実施事項:
A - 世界が直面する課題に関する本文を、2文で要約してください。
B - エントリのうち「You are a GUI」を含む行から始めてエントリの末尾までを、「Twitter」を「Facebook」に変えて書き直してください。その他の部分は一切変更しないでください。

本文抜粋:
§ §

ところが日本ではそうした地殻変動に対する危機意識が薄く、また、対応も遅いのが現状です。世界と日本の間のギャップが広がるばかりです。まずは危機意識を共有して、日本として何をすべきか、秩序だって物事を考える必要があります。
世界が直面する課題
第二次世界大戦後に成長した日本、西ドイツと、現在成長し続けている中国、インドを比較したとき、そこには3つの大きな違いがあります。この違いこそが世界が現在直面する課題となっています。
第1に、人口です。日本と西ドイツが成長を始めた当時の両国の人口は、合わせて世界の6%を占める程度でした。ところが、現在、中国とインドの人口は、合わせて世界の40%を占めるにいたっています。世界人口の4割を占める国が、10%の規模で成長するには、莫大な量のエネルギーが必要となりますが、中国のエネルギー効率は日本の8分の1程度で、当然多くの(おそらくは日本の4倍程度の)CO2が排出されることになります。
第2に、日本と西ドイツは戦後復興をしてきた時点で既に先進国となっていたのに対し、中国とインドは現在も発展途上国であるという点です。先進国であった日本と西ドイツには国の統治のシステムがきちんと確立されていました。ところが、途上国である中国とインドは国の統治が未成熟で大きな問題を抱えています。具体的には、国内の大きな所得不均衡、エネルギー非効率、政治的自由と経済的自由の不釣り合い等で国内が不安定になる問題です。
第3に、西側レジームの内にあるか外にあるかという点です。日本と西ドイツは完全に西側レジームに組み込まれた状態で成長を遂げました。その意味でも、日本や西ドイツが安全保障上の脅威となることはありませんでした。ところが、中国は国境を14カ国と接しているにも関わらず、どの一国とも同盟関係にはありません。インドにしても、パキスタンとの核戦争が危惧された時期がある程です。西側レジームの外で核兵器を保有するこれらの国の、安全保障の脅威認識は、日本や米国とはまったく異なります。
問題となるのは将来これからの話です。
20年後、中国とインドのGDPは、それぞれ日本の7倍、3~4倍になるとの推計がありますが、このままいけば中国のCO2排出量は日本の8倍になるともいわれています。確かに、グローバリゼーションが進み、各国経済の相互依存度が強まる世界では、中国やインドが発展すれば日本も発展する仕組みになっています。それでも、中国が国境を接するどの国とも同盟関係を結んでいない点は看過できません。中国がこれらいずれかの国1つとでも火を噴けばどうなるか。中国の軍事予算は現在公表されているものだけでもGDPの2%を占めています。仮に実際の軍事予算がその5倍であったとしても、20年後、中国の軍事予算は日本の10倍となります。私たちはこれで安心していられるのでしょうか。

§ §

提供資料:
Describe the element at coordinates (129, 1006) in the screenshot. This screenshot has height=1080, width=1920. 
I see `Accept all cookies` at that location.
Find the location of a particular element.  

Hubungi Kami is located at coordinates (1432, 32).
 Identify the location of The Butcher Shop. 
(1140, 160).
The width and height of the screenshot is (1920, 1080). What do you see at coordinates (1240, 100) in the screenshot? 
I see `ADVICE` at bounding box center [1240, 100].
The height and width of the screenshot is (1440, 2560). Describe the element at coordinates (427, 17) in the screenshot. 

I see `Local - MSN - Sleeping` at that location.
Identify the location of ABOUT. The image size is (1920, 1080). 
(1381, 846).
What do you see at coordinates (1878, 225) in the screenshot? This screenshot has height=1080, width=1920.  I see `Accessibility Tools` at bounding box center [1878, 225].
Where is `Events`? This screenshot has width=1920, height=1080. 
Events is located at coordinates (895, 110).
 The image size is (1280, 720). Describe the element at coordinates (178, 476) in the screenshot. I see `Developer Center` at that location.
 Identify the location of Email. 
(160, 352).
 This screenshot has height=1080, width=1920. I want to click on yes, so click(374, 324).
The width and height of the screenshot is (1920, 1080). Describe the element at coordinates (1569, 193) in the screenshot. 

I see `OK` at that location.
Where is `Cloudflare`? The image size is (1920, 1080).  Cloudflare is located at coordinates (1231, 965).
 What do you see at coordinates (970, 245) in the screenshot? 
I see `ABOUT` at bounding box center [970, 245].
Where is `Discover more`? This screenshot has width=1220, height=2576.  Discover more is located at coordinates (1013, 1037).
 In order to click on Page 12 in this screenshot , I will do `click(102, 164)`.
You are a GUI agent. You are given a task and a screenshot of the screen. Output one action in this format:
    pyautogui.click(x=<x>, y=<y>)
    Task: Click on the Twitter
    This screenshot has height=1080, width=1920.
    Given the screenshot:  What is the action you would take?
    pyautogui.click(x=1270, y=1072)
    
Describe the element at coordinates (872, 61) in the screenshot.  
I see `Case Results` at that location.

§ §

記述回答:
A - 戦後に成長した日本・西ドイツと現在成長を続ける中国・インドの間には、人口の規模、先進国か途上国か、西側レジームの内にあるか外にあるかという3つの大きな違いがあり、それが世界の直面する課題となっています。20年後には中国のGDPが日本の7倍、CO2排出量が日本の8倍になるともいわれる中で、中国が国境を接するどの国とも同盟関係にない点は看過できません。

B -
You are a GUI agent. You are given a task and a screenshot of the screen. Output one action in this format:
    pyautogui.click(x=<x>, y=<y>)
    Task: Click on the Facebook
    This screenshot has height=1080, width=1920.
    Given the screenshot:  What is the action you would take?
    pyautogui.click(x=1270, y=1072)
    
Describe the element at coordinates (872, 61) in the screenshot.  
I see `Case Results` at that location.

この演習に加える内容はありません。